Stored data entries

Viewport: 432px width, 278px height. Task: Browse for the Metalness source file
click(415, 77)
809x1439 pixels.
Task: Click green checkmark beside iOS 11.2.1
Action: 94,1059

▶ [About this exercise] Please transcribe all of the records, keeping every line exactly as it is.

▶ [Output of the exercise]
Viewport: 432px width, 278px height. Task: Browse for the Metalness source file
click(415, 77)
809x1439 pixels.
Task: Click green checkmark beside iOS 11.2.1
Action: 94,1059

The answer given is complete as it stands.